George Mark Moraes (11 May 1905 – 16 April 1994), known by his pen name George M. Moraes, was an Indian historian, writer, and professor. He has over 29 historical and research works to his name which were published in 74 publications and 542 library holdings. He is considered as one of the greatest Goan intellectuals and historians. Moraes is best known for his book, The Kadamba Kula: A History of Ancient and Mediaeval Karnataka (1931).

==Early life==
George Mark Moraes was born on 11 May 1905 at Bencleamvaddo (ward) at Cuncolim, Portuguese India during the Portuguese Empire (now part of India). He had completed his Doctor of Philosophy (Ph.D) in English.

==Career==
Moraes was a professor of history at St. Xavier's College, Mumbai. His book, The Kadamba Kula (1931) is his research on the Kadamba dynasty. According to Google Books, his work was chosen by the scholars for being culturally important and is now part of the conceptualisation of civilization. He has also authored books like History of Christians in India, Historiography of Indian Languages, and many others, published in several editions. Moraes was also employed in institutions like the Royal Asiatic Society and the Indian Historical Research Commission.

==Legacy==
Some locals attempted to set up a library in honour of Moraes, and on 18 July 2020, they demanded that the newly constructed Goa State Urban Development Agency (GSUDA) building be named after him.

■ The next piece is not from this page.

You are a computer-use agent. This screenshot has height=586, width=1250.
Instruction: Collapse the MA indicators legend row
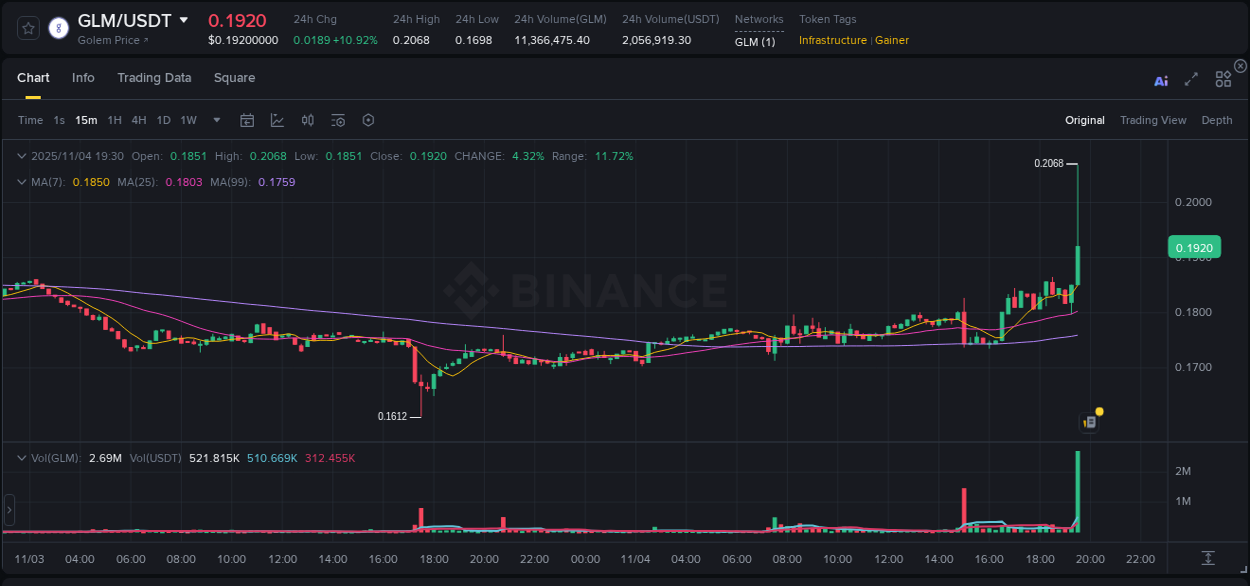point(22,182)
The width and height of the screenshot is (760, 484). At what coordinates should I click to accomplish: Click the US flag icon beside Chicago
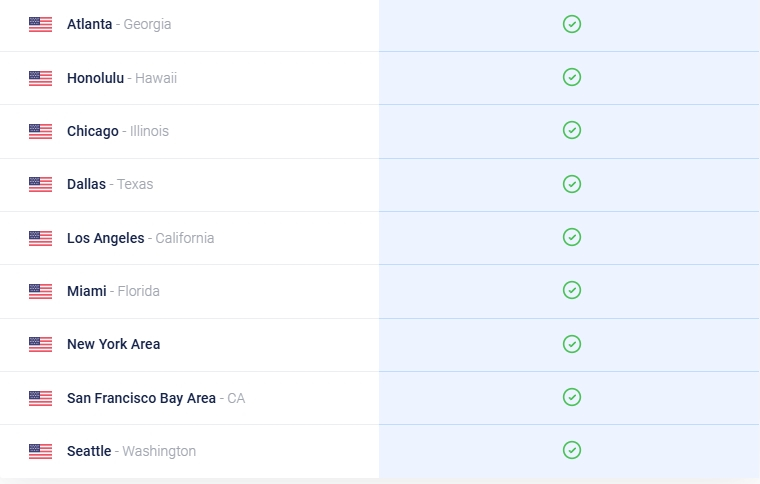tap(40, 131)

==2020 heritage house incident==
On 17 July 2020, Moraes's heritage house at Bencleamvaddo, Cuncolim, collapsed due to continuous rains. The house had been in a poor condition for many years, and its state had worsened over time. The ceiling of the house had already crumbled during the monsoons in 2019, and the remainder of the house fell apart.

Prior to the crumbling of the house, the distant relatives of Moraes were in the process of claiming ownership of the property to sell it. However, the locals of Cuncolim appealed to the Cuncolim Municipal Council to acquire the land and the heritage house to build a children's park in Moraes's memory. The locals then questioned why the state administration and local government had not taken any initiative to preserve Moraes's home as a historical heritage site.